The variety can also be eaten raw as it contains lower amounts of lignin, the fibrous part of asparagus.

It is said to be exceptionally sweet, juicy and crunchy. My taste-buds are watering at the thought.

Asparagus is now much easier to grow than in days of yore when raised beds were essential on all but the most sandy of soils.

If you buy mail order it is recommended that crowns are planted as soon as possible after they arrive, but all mine sprouted after remaining in their packaging for three weeks while we were trapped abroad in the early pandemic days.

They need a sunny spot, shelter from strong winds and well-prepared soil that ideally has had lots of manure or compost added, preferably in the previous autumn.

Good drainage is important too, so if your soil is heavy and wet, a raised bed remains a good idea.

Isle of Wight County Press: Pictured in the foreground is asparagus ready for cutting.Pictured in the foreground is asparagus ready for cutting.

And, remember, abstinence for two years after planting makes the spears grow into ferns that need cutting down when they brown in winter.

It makes the following year’s spears more profuse and stronger, giving that home-grown taste in these mild times both of a very early spring and early summer.
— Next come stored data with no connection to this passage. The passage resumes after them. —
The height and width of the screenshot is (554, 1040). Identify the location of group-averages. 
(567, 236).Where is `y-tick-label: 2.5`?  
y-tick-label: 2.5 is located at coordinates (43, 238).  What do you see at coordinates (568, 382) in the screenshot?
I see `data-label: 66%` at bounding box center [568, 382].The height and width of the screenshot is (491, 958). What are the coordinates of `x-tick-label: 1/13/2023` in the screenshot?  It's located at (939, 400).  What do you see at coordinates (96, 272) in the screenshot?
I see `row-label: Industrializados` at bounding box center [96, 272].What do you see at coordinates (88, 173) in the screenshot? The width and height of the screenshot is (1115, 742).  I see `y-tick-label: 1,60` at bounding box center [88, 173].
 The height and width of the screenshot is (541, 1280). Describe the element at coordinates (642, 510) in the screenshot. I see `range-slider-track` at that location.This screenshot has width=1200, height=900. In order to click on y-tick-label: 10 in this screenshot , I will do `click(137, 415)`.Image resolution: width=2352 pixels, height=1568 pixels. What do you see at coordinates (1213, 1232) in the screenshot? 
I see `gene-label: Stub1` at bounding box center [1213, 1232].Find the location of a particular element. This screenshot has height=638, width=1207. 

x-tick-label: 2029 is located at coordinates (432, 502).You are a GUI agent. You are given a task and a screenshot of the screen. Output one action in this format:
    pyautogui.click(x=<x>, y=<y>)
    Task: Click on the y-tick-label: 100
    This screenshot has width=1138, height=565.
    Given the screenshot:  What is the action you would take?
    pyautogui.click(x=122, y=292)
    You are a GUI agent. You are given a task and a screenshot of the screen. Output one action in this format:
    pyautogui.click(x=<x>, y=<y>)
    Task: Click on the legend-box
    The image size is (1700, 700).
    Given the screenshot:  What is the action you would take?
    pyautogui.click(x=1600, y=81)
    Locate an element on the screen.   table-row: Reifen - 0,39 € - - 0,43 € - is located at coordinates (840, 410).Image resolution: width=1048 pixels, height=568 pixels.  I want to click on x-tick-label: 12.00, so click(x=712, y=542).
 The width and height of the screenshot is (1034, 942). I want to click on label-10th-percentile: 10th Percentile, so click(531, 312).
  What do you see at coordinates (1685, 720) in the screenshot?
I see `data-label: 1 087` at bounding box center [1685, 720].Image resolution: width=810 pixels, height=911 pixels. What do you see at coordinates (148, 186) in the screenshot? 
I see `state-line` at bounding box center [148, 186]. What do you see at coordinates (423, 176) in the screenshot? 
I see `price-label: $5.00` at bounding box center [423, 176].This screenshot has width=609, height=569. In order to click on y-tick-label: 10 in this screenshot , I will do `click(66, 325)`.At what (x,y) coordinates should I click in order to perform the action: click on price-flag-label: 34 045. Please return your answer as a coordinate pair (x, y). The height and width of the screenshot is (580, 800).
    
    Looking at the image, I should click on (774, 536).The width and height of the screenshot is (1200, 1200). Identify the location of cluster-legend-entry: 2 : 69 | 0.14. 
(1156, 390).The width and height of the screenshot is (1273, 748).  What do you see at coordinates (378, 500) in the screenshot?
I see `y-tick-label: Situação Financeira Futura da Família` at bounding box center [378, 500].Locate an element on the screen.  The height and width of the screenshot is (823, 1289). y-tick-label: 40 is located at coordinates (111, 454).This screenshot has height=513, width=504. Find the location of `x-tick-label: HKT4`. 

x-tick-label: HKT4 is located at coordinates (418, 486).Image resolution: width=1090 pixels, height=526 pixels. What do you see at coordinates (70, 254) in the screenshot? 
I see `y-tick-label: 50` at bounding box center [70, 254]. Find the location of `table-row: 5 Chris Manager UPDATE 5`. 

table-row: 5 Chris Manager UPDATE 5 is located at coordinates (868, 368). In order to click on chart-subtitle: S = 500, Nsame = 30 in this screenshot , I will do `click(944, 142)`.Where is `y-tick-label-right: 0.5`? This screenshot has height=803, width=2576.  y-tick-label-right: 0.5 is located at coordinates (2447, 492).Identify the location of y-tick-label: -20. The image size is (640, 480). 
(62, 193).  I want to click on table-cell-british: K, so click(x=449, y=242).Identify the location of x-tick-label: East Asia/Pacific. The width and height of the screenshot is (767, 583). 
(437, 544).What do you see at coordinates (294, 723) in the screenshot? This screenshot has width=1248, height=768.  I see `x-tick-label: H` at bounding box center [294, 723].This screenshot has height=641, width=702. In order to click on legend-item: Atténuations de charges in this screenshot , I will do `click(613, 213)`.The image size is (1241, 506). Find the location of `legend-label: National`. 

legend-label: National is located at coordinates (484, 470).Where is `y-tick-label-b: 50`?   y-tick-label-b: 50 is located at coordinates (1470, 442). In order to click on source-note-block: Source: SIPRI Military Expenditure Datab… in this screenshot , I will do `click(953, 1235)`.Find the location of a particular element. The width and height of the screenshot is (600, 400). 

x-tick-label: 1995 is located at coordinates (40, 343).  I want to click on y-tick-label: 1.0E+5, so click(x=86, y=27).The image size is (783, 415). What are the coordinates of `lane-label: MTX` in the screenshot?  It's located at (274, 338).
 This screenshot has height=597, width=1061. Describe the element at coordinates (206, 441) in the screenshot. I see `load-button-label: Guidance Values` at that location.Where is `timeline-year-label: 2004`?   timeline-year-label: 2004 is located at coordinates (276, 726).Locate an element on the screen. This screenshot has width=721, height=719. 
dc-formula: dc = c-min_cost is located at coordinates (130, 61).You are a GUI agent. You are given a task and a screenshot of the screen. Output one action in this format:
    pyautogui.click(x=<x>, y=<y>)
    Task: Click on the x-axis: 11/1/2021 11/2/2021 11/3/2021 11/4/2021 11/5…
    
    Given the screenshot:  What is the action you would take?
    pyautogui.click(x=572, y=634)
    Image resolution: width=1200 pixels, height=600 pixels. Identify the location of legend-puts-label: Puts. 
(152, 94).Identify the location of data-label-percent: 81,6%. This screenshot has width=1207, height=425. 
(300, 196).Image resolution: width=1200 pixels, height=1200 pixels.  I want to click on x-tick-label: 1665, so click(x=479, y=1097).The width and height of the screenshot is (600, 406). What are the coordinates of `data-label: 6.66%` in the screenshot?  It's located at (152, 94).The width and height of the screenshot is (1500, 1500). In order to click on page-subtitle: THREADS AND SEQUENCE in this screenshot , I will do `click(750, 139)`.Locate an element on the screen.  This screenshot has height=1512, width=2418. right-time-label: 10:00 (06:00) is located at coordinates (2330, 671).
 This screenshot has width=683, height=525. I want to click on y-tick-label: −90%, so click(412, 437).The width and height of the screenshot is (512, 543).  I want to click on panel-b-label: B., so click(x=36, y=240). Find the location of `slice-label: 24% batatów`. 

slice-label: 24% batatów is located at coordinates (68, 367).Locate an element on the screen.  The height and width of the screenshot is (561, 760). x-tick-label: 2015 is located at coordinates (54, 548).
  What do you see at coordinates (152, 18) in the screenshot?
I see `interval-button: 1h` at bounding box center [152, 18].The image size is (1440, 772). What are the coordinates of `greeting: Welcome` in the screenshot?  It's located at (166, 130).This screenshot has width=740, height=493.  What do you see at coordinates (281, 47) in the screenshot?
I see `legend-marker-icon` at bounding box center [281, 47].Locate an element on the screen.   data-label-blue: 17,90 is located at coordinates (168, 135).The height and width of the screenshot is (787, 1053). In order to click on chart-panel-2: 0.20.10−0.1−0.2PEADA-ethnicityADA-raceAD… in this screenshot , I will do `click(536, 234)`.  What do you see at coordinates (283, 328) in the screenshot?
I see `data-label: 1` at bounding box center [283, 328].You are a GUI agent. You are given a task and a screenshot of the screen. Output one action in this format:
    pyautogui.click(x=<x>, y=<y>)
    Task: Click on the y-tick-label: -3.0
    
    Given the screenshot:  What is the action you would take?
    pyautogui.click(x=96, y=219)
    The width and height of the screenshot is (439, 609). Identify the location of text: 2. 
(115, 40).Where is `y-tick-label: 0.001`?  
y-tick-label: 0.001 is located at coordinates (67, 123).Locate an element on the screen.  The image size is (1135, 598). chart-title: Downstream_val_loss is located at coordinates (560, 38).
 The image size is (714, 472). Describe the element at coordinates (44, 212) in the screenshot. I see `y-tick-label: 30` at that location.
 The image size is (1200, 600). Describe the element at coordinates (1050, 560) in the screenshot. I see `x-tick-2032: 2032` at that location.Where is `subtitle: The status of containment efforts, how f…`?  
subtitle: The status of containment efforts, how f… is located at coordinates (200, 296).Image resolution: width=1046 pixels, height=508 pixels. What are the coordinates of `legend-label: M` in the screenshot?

  • Asparagus facts: Once established, you can expect to reap the rewards of an asparagus bed for as long as 20 years before it runs out of vigour.
  • Crowns have come down in price in recent years but if you want to do it on a real budget (and are prepared to wait an extra year) you can culture your own crowns from seed.

Top tips for growing asparagus on the Isle of Wight

Send Richard YOUR gardening question at richryde@tiscali. co.uk 

  • Feed trees, shrubs and hedges with a slow-release fertiliser by lightly forking it into the soil surface.
  • Feed roses with special rose feed or balanced fertiliser as they come into growth and prune roses now to encourage shape and strong new growth.
  • Finish cutting back cornus and salix cultivars, and other shrubs grown for their colourful winter stems. Cut them right back to their bases to encourage new stem growth for next winter.
  • Cut out the top rosette of leaves from mahonia shrubs after they have flowered to encourage branching.
  • Prune over-wintered fuchsias back to one or two buds on each shoot. This will encourage a bushy growth habit.
  • Trim winter-flowering heathers as the flowers disappear, to prevent the plants becoming leggy.
  • Keep an eye out for slugs as the weather warms. Pay special attention to soft, new growth, which slugs love. Use nematodes for an effective organic control.